My master’s thesis was supervised by Associate Professor Marco Fritzsche and investigated the relationship between calcium flux kinetics and immune synapse formation in T-cells. I have been a Summer Student for two years in the Surgery Branch of the National Cancer Institute (NCI) within the National Institutes of Health (NIH) in Bethesda, Maryland.  During my time at the NIH, I worked in the labs of Dr. Nick Restifo and Dr. Steven Rosenberg, respectively, examining the role of lymphodepletion, radiation, vaccination, and exogenous IL-2 in immunotherapy models of adoptive T-cell transfer. My interest in macrophages was motivated from working in industry and studying how GM-CSF may drive cytokine release syndrome in the context of CAR-T cell therapy, graft-versus-host disease, and COVID-19 acute respiratory distress syndrome.

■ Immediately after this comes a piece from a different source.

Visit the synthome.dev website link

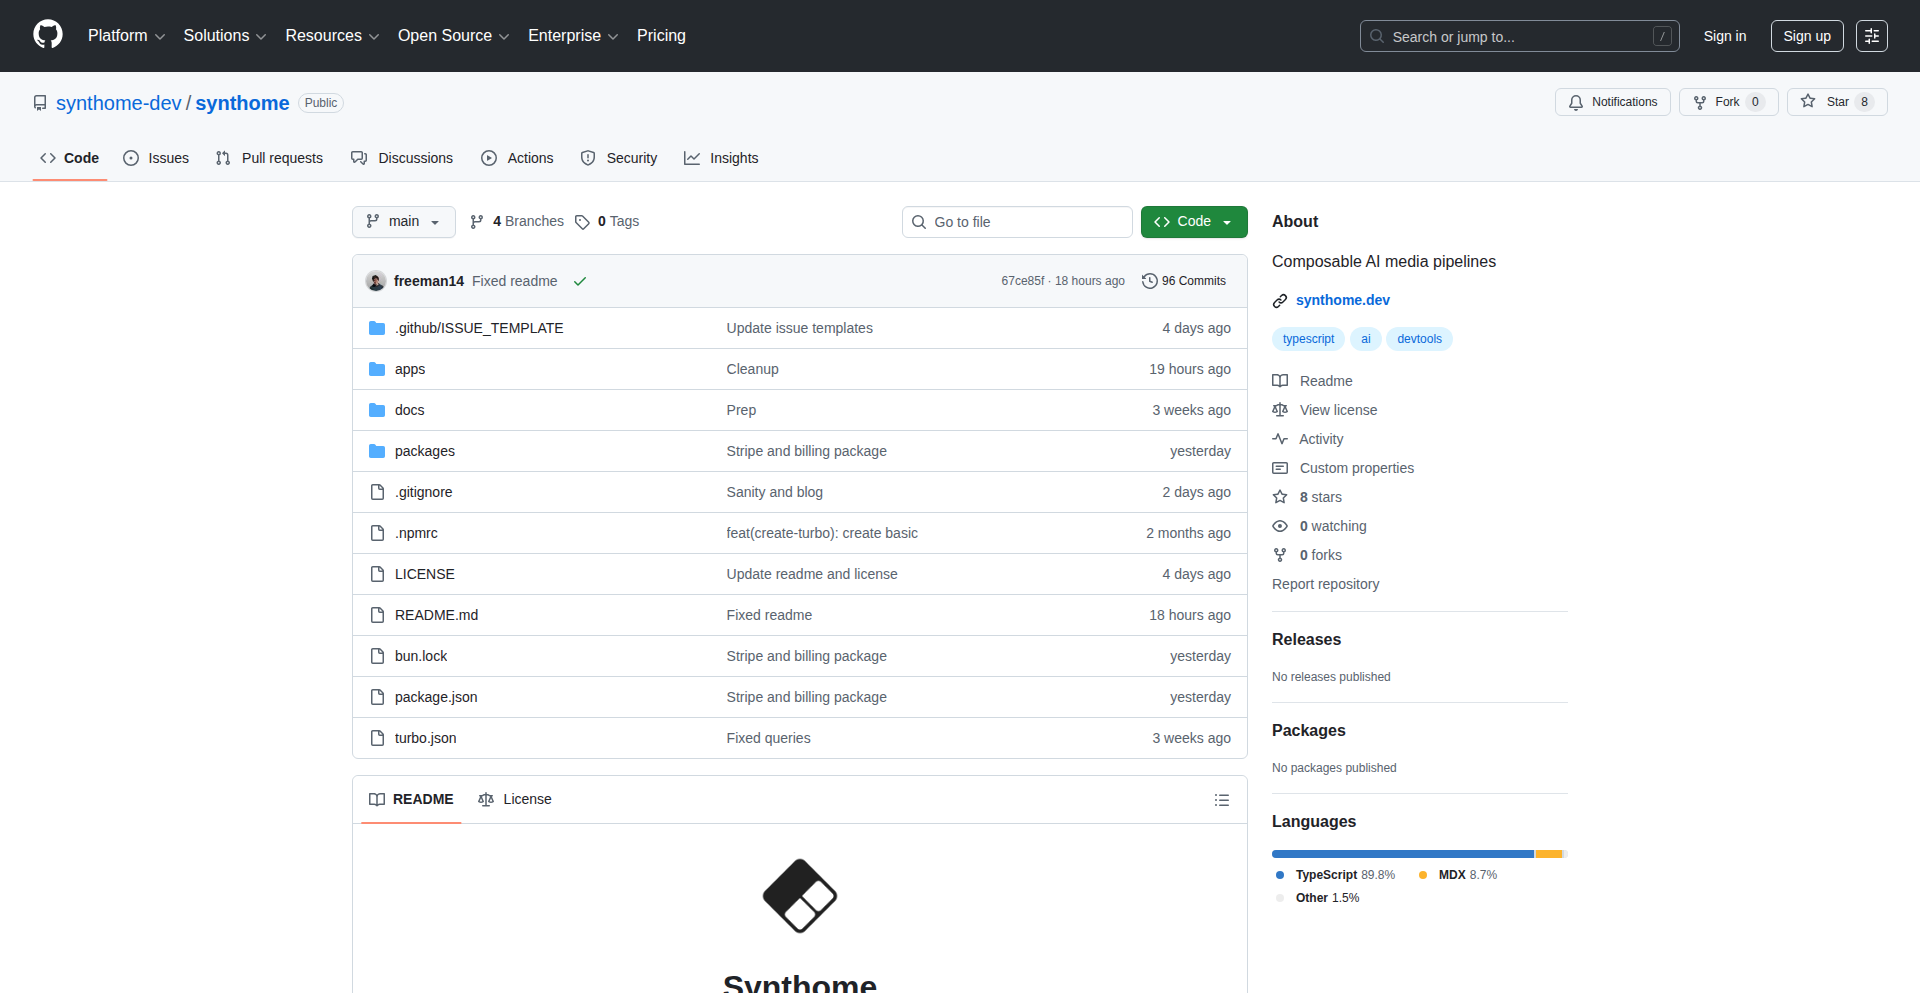point(1343,299)
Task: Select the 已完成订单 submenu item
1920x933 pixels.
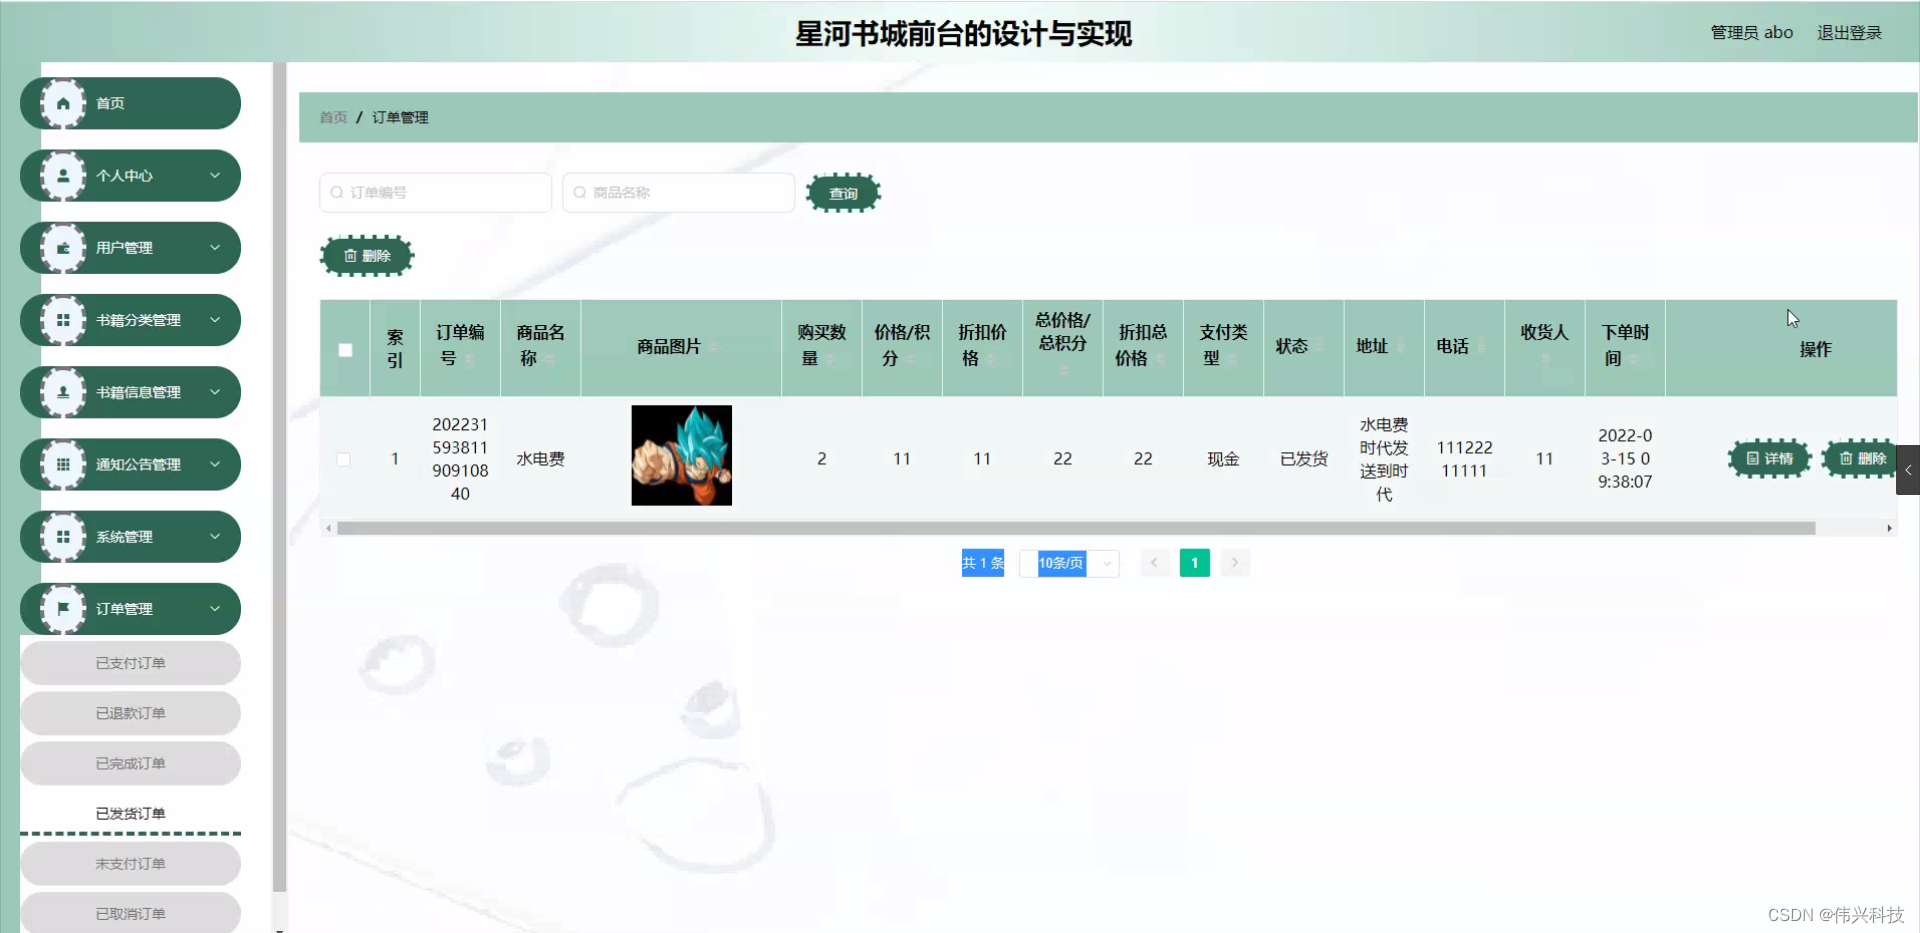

The NLRP3 inflammasome is a critical intracellular sensor of both sterile and pathogen-derived threats. As inflammasome activation results in highly inflammatory processes including cytokine release and pyroptosis, its activation must be tightly regulated. Tissue resident macrophages must be immunologically quiescent yet poised for phagocytic and anti-pathogen activity to maintain tissue homeostasis. Whether tissue resident macrophages possess unique pathways that suppress inflammasome activation is poorly characterised. I am currently studying inflammasome regulation in tissue resident macrophages within the synovium and how these mechanisms become dysregulated in the context of rheumatoid arthritis.